Begunje
Name
Begunje na Gorenjskem was first attested in written sources in 1050 as Begûn and in 1063 as Uegun, among various other spellings. The name of the settlement is derived from the personal name *Běgunъ, probably as a clipped version of *Běgun'e (selo) 'Běgunъ's village' (i.e., a neuter singular form) that later shifted to a feminine plural form. In Slovene, the settlement was originally simply called Begunje but the modifier na Gorenjskem 'in Upper Carniola' was later added to distinguish it from Begunje pri Cerknici (literally, 'Begunje near Cerknica'). In older sources, the settlement was sometimes named Begunje pri Lescah (German: Vigaun bei Lees)—that is, 'Begunje near Lesce', which also corresponded to the parish name.
History
The ruins of 12th-century Kamen (German: Stein or Stain) Castle are just outside the village in the Draga Valley. First documented in 1185, it appeared as Castrum Lapis in 1263 and Stain in 1350, when it passed into the Carniolan possessions of the Counts of Ortenburg. The castle played a vital role in protecting the comital lands in the Bohinj and Upper Sava Valley. When the Ortenburgs became extinct in 1418, it passed to Count Hermann II of Celje and was inherited by the Austrian House of Habsburg in 1456.
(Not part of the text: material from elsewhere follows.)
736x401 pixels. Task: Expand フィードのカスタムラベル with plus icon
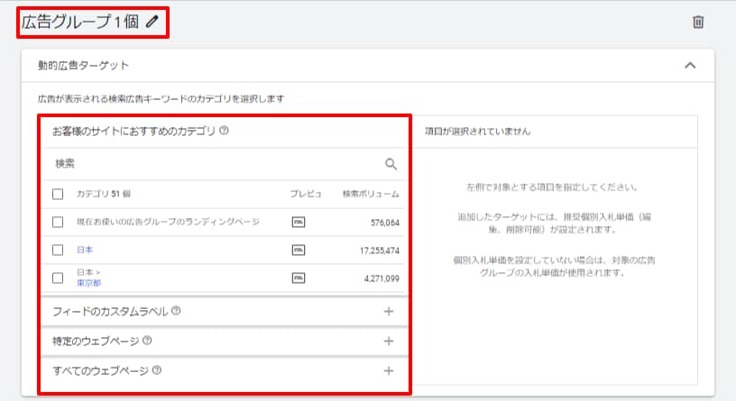389,311
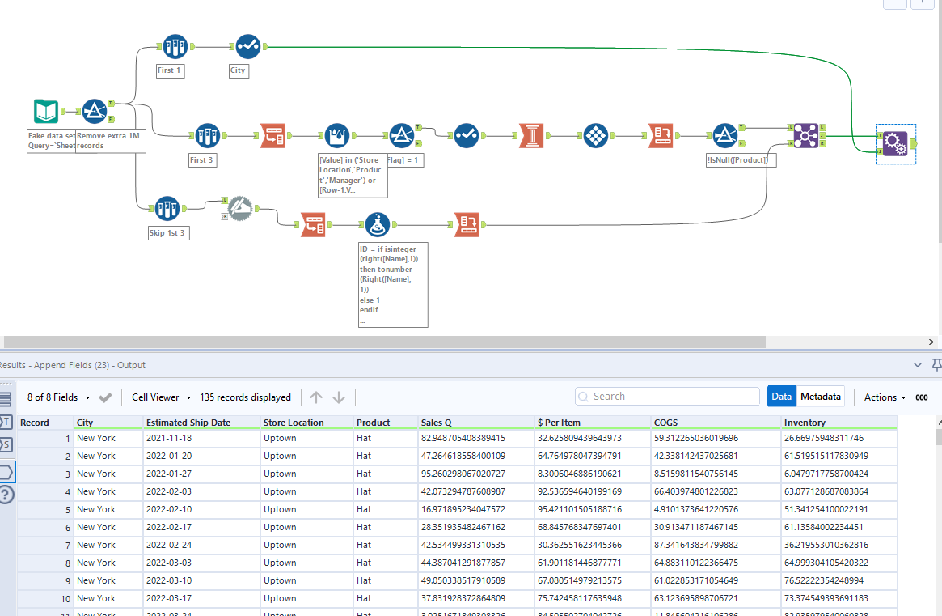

Fifteenth-century Kacenštajn Castle, rebuilt in the late 17th century, stands in the centre of the village. The castle was used as women's prison in the Kingdom of Yugoslavia, and it was seized as Upper Carniolan headquarters of the Nazi German Gestapo during the war. After the war, a Yugoslav labor camp for political prisoners operated in the village. A memorial and a museum dedicated to the victims were set up in part of the building, which today houses a psychiatric hospital accepting patients from all over the Upper Carniola region.